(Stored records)
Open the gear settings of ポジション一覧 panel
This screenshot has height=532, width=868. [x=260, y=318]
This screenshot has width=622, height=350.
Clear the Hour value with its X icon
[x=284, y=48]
...
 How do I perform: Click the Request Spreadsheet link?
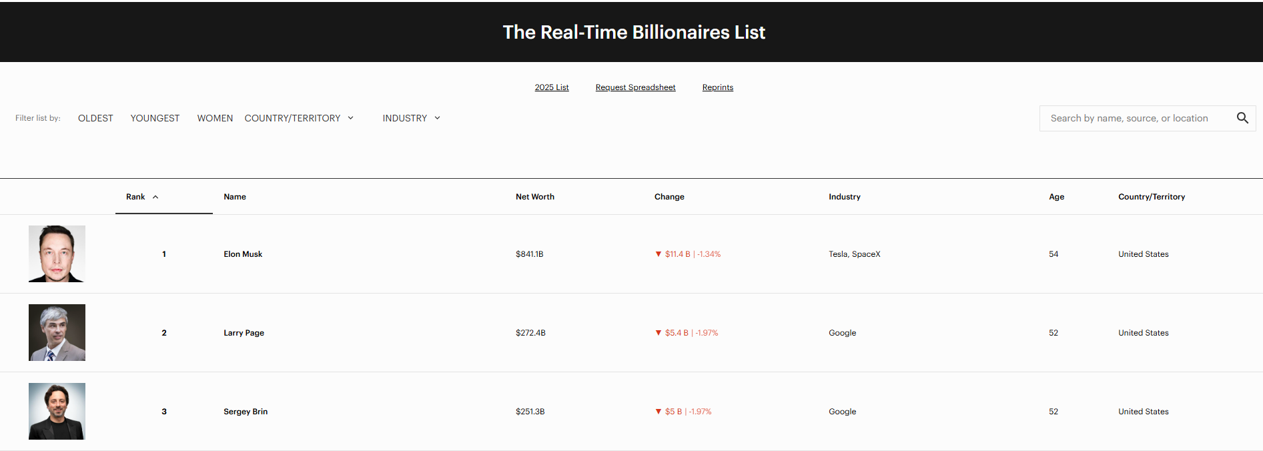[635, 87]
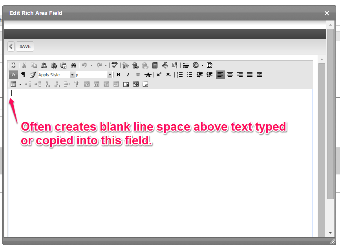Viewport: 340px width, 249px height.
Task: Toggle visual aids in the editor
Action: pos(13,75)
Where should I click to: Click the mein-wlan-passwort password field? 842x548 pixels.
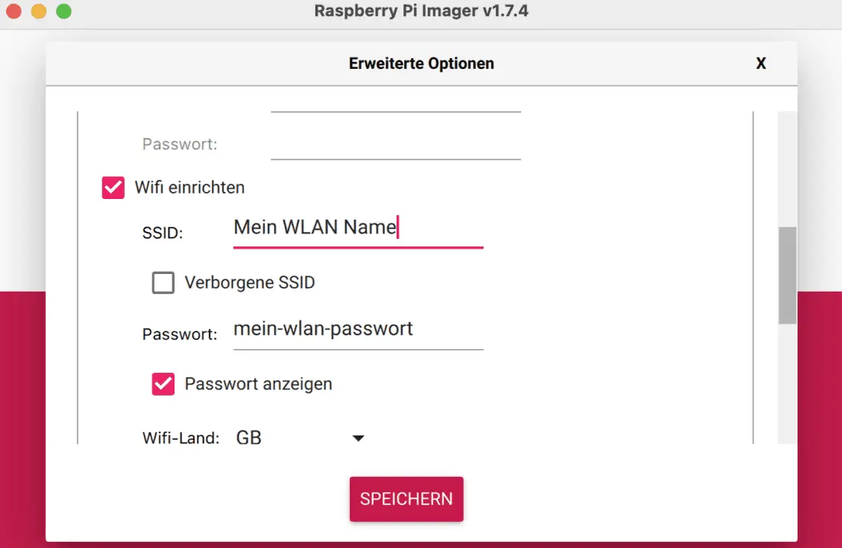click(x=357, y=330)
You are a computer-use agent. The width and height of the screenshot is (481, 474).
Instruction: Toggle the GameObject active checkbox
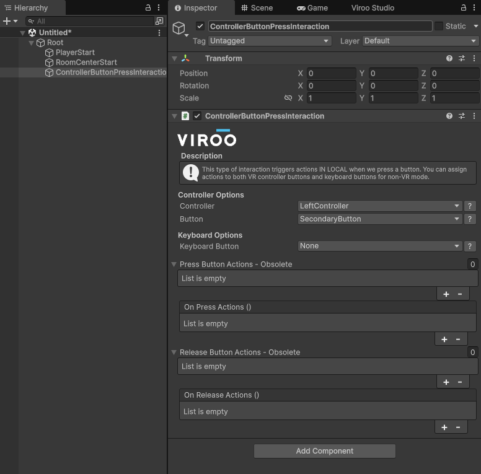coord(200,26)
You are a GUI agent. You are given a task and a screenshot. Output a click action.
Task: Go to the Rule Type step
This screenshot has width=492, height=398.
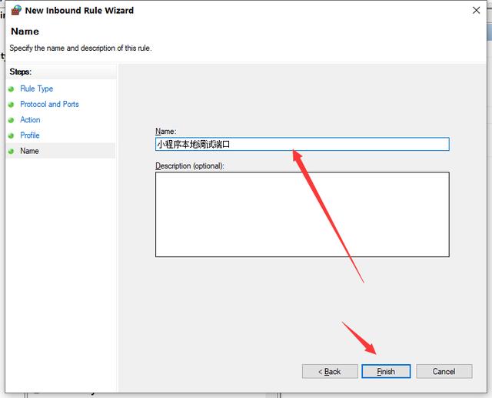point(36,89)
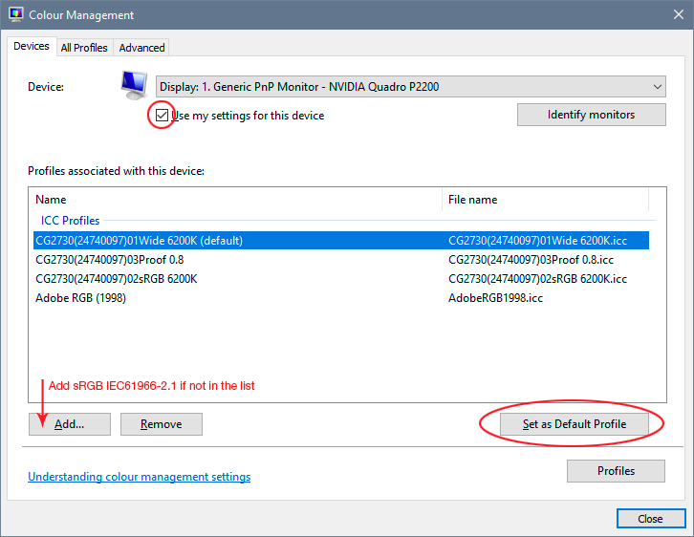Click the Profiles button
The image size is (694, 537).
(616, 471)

EXERCISE OBJECTIVE
Among the lines above, return each one holding the string "agent".

SOLUTION TO THIS TASK
You are a computer-use agent. The width and height of the screenshot is (481, 474).
You are a GUI agent. You are given a task and a screenshot. Output a click action.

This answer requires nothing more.